Problem: Set every line of the data below into a numbered list, omitting any blank lines.

Material for this exercise:

** BEGIN **

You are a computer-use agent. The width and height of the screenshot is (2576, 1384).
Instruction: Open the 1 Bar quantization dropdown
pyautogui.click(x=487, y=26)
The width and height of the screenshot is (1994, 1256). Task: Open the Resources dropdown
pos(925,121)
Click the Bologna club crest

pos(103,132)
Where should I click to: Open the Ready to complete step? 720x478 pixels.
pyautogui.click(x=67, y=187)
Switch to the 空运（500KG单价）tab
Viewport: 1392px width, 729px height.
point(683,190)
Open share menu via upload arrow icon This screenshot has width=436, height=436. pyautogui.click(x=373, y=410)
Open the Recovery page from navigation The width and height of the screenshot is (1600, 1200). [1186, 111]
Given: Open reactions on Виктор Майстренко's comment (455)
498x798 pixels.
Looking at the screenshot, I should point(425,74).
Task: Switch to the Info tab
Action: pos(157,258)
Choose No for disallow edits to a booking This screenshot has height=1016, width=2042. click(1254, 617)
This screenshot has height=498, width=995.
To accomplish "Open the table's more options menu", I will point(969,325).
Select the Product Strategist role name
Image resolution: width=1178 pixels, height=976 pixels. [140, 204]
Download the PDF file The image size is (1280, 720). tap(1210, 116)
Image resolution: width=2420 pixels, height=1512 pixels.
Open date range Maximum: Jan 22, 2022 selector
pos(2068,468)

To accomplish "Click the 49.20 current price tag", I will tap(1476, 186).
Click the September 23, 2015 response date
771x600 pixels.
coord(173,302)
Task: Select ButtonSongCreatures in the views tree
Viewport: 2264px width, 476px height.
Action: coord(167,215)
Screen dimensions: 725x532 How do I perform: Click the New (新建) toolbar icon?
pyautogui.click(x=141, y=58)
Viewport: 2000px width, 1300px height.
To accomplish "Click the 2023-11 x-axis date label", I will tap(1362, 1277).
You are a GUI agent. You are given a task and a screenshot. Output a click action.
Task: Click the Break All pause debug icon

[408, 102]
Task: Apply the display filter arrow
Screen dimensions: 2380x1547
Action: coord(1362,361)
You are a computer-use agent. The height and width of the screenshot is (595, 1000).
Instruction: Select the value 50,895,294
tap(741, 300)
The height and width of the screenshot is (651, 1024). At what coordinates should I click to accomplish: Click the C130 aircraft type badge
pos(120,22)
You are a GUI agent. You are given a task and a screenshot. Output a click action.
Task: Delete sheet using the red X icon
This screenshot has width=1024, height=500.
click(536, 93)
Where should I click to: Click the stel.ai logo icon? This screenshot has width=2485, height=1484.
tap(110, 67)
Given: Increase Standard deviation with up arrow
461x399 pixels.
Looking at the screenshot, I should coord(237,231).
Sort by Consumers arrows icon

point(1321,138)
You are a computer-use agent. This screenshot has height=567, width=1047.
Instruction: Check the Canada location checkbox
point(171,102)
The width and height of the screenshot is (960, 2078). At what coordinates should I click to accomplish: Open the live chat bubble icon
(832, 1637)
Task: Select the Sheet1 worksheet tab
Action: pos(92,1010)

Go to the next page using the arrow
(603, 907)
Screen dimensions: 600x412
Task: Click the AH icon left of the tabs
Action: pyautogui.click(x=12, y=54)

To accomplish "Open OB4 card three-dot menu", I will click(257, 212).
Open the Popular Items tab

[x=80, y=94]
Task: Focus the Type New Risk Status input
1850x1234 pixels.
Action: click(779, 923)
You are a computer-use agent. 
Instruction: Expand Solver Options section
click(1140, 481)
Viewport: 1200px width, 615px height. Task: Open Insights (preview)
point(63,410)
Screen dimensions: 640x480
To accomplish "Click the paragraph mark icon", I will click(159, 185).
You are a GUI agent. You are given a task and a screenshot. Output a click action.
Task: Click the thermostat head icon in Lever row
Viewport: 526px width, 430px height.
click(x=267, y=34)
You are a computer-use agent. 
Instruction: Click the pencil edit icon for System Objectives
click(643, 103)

** END **

Output for this exercise:
1. You are a computer-use agent. The width and height of the screenshot is (2576, 1384).
2. Instruction: Open the 1 Bar quantization dropdown
3. pyautogui.click(x=487, y=26)
4. The width and height of the screenshot is (1994, 1256). Task: Open the Resources dropdown
5. pos(925,121)
6. Click the Bologna club crest
7. pos(103,132)
8. Where should I click to: Open the Ready to complete step? 720x478 pixels.
9. pyautogui.click(x=67, y=187)
10. Switch to the 空运（500KG单价）tab
11. Viewport: 1392px width, 729px height.
12. point(683,190)
13. Open share menu via upload arrow icon This screenshot has width=436, height=436. pyautogui.click(x=373, y=410)
14. Open the Recovery page from navigation The width and height of the screenshot is (1600, 1200). [1186, 111]
15. Given: Open reactions on Виктор Майстренко's comment (455)
16. 498x798 pixels.
17. Looking at the screenshot, I should point(425,74).
18. Task: Switch to the Info tab
19. Action: pos(157,258)
20. Choose No for disallow edits to a booking This screenshot has height=1016, width=2042. click(1254, 617)
21. This screenshot has height=498, width=995.
22. To accomplish "Open the table's more options menu", I will point(969,325).
23. Select the Product Strategist role name
24. Image resolution: width=1178 pixels, height=976 pixels. [140, 204]
25. Download the PDF file The image size is (1280, 720). tap(1210, 116)
26. Image resolution: width=2420 pixels, height=1512 pixels.
27. Open date range Maximum: Jan 22, 2022 selector
28. pos(2068,468)
29. To accomplish "Click the 49.20 current price tag", I will tap(1476, 186).
30. Click the September 23, 2015 response date
31. 771x600 pixels.
32. coord(173,302)
33. Task: Select ButtonSongCreatures in the views tree
34. Viewport: 2264px width, 476px height.
35. Action: coord(167,215)
36. Screen dimensions: 725x532 How do I perform: Click the New (新建) toolbar icon?
37. pyautogui.click(x=141, y=58)
38. Viewport: 2000px width, 1300px height.
39. To accomplish "Click the 2023-11 x-axis date label", I will tap(1362, 1277).
40. You are a GUI agent. You are given a task and a screenshot. Output a click action.
41. Task: Click the Break All pause debug icon
42. [408, 102]
43. Task: Apply the display filter arrow
44. Screen dimensions: 2380x1547
45. Action: coord(1362,361)
46. You are a computer-use agent. The height and width of the screenshot is (595, 1000).
47. Instruction: Select the value 50,895,294
48. tap(741, 300)
49. The height and width of the screenshot is (651, 1024). At what coordinates should I click to accomplish: Click the C130 aircraft type badge
50. pos(120,22)
51. You are a GUI agent. You are given a task and a screenshot. Output a click action.
52. Task: Delete sheet using the red X icon
53. This screenshot has width=1024, height=500.
54. click(536, 93)
55. Where should I click to: Click the stel.ai logo icon? This screenshot has width=2485, height=1484.
56. tap(110, 67)
57. Given: Increase Standard deviation with up arrow
58. 461x399 pixels.
59. Looking at the screenshot, I should coord(237,231).
60. Sort by Consumers arrows icon
61. point(1321,138)
62. You are a computer-use agent. This screenshot has height=567, width=1047.
63. Instruction: Check the Canada location checkbox
64. point(171,102)
65. The width and height of the screenshot is (960, 2078). At what coordinates should I click to accomplish: Open the live chat bubble icon
66. (832, 1637)
67. Task: Select the Sheet1 worksheet tab
68. Action: pos(92,1010)
69. Go to the next page using the arrow
70. (603, 907)
71. Screen dimensions: 600x412
72. Task: Click the AH icon left of the tabs
73. Action: pyautogui.click(x=12, y=54)
74. To accomplish "Open OB4 card three-dot menu", I will click(257, 212).
75. Open the Popular Items tab
76. [x=80, y=94]
77. Task: Focus the Type New Risk Status input
78. 1850x1234 pixels.
79. Action: click(779, 923)
80. You are a computer-use agent. 
81. Instruction: Expand Solver Options section
82. click(1140, 481)
83. Viewport: 1200px width, 615px height. Task: Open Insights (preview)
84. point(63,410)
85. Screen dimensions: 640x480
86. To accomplish "Click the paragraph mark icon", I will click(159, 185).
87. You are a GUI agent. You are given a task and a screenshot. Output a click action.
88. Task: Click the thermostat head icon in Lever row
89. Viewport: 526px width, 430px height.
90. click(x=267, y=34)
91. You are a computer-use agent. 
92. Instruction: Click the pencil edit icon for System Objectives
93. click(643, 103)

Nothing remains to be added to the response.